— Start ENTRIES —

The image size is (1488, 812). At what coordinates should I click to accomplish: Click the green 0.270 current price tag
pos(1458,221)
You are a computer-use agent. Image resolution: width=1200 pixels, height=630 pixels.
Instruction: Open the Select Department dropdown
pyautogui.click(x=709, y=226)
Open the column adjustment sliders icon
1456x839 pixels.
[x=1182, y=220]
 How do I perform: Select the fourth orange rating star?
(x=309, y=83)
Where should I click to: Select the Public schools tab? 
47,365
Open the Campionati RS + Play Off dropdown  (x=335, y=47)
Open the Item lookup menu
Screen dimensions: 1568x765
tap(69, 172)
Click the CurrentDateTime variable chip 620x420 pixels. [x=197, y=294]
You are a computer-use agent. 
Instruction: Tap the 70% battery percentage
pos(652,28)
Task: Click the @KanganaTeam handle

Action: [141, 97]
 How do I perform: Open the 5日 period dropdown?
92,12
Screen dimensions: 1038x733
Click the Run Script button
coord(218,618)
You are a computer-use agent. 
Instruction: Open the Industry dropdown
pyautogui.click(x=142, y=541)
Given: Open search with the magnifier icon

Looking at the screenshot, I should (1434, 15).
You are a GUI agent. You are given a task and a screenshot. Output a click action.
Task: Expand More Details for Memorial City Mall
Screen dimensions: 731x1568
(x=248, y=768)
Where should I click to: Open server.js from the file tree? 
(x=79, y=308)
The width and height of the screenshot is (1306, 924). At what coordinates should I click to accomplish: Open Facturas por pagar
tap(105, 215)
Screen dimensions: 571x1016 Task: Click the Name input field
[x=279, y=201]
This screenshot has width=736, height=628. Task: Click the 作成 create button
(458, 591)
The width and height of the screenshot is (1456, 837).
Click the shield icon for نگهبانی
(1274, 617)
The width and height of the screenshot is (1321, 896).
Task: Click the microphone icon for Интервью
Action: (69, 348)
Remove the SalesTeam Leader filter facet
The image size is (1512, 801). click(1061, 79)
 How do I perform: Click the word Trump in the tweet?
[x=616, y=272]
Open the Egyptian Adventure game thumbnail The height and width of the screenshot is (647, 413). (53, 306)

— End ENTRIES —

#### DESCRIPTION OF THE TASK
Format every line of the listing above as a numbered list, and leave out the blank lines.

#### TASK RESULT
1. The image size is (1488, 812). At what coordinates should I click to accomplish: Click the green 0.270 current price tag
2. pos(1458,221)
3. You are a computer-use agent. Image resolution: width=1200 pixels, height=630 pixels.
4. Instruction: Open the Select Department dropdown
5. pyautogui.click(x=709, y=226)
6. Open the column adjustment sliders icon
7. 1456x839 pixels.
8. [x=1182, y=220]
9.  How do I perform: Select the fourth orange rating star?
10. (x=309, y=83)
11. Where should I click to: Select the Public schools tab? 
12. 47,365
13. Open the Campionati RS + Play Off dropdown  (x=335, y=47)
14. Open the Item lookup menu
15. Screen dimensions: 1568x765
16. tap(69, 172)
17. Click the CurrentDateTime variable chip 620x420 pixels. [x=197, y=294]
18. You are a computer-use agent. 
19. Instruction: Tap the 70% battery percentage
20. pos(652,28)
21. Task: Click the @KanganaTeam handle
22. Action: [141, 97]
23.  How do I perform: Open the 5日 period dropdown?
24. 92,12
25. Screen dimensions: 1038x733
26. Click the Run Script button
27. coord(218,618)
28. You are a computer-use agent. 
29. Instruction: Open the Industry dropdown
30. pyautogui.click(x=142, y=541)
31. Given: Open search with the magnifier icon
32. Looking at the screenshot, I should (1434, 15).
33. You are a GUI agent. You are given a task and a screenshot. Output a click action.
34. Task: Expand More Details for Memorial City Mall
35. Screen dimensions: 731x1568
36. (x=248, y=768)
37. Where should I click to: Open server.js from the file tree? 
38. (x=79, y=308)
39. The width and height of the screenshot is (1306, 924). At what coordinates should I click to accomplish: Open Facturas por pagar
40. tap(105, 215)
41. Screen dimensions: 571x1016 Task: Click the Name input field
42. [x=279, y=201]
43. This screenshot has width=736, height=628. Task: Click the 作成 create button
44. (458, 591)
45. The width and height of the screenshot is (1456, 837).
46. Click the shield icon for نگهبانی
47. (1274, 617)
48. The width and height of the screenshot is (1321, 896).
49. Task: Click the microphone icon for Интервью
50. Action: (69, 348)
51. Remove the SalesTeam Leader filter facet
52. The image size is (1512, 801). click(1061, 79)
53.  How do I perform: Click the word Trump in the tweet?
54. [x=616, y=272]
55. Open the Egyptian Adventure game thumbnail The height and width of the screenshot is (647, 413). (53, 306)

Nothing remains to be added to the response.